DESCRIPTION OF THE TASK – Convert the listing below into a Markdown table with the columns "Row" and "Line", giving each non-blank line its own numbered row and leaving out the pictures.

RECORDS SUPPLIED –
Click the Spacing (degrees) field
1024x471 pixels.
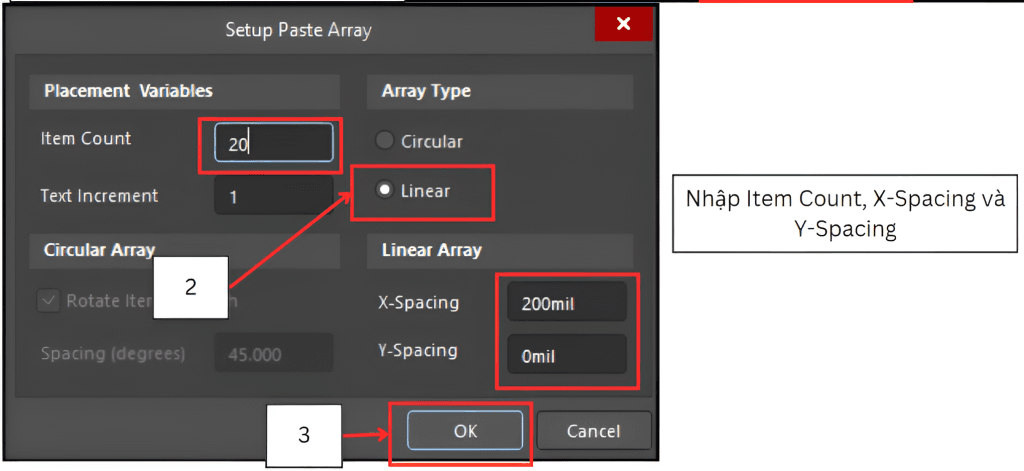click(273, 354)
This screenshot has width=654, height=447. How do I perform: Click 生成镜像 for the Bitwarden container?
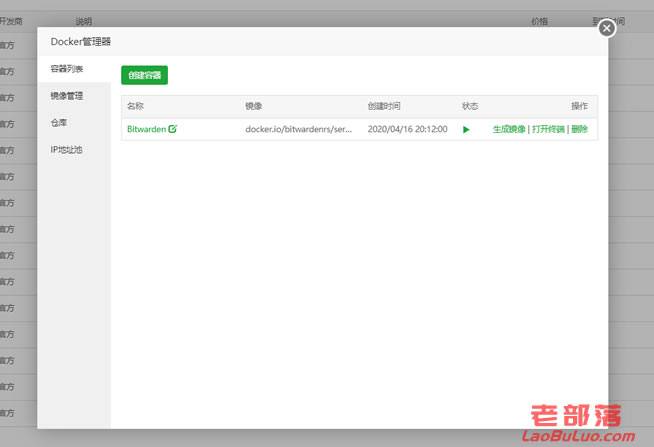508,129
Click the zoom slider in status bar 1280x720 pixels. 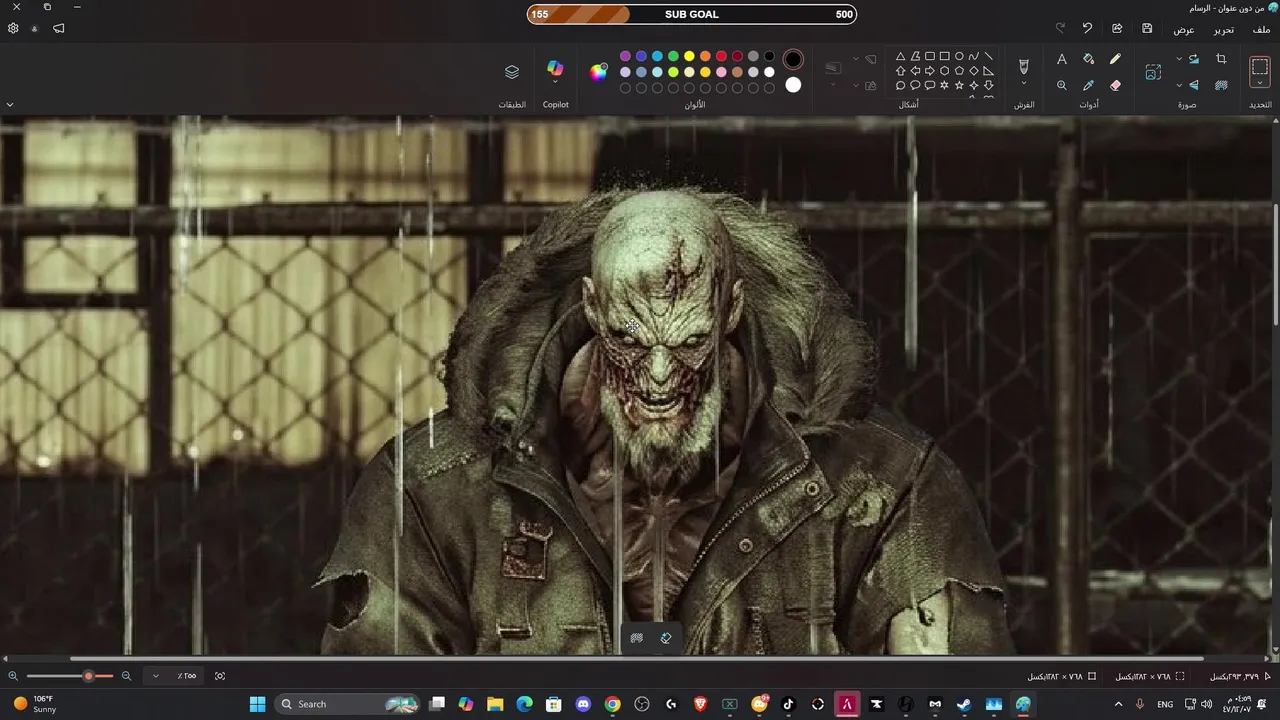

REPLY –
| Row | Line |
|---|---|
| 1 | Click the Spacing (degrees) field |
| 2 | 1024x471 pixels. |
| 3 | click(273, 354) |
| 4 | This screenshot has width=654, height=447. How do I perform: Click 生成镜像 for the Bitwarden container? |
| 5 | 508,129 |
| 6 | Click the zoom slider in status bar 1280x720 pixels.  |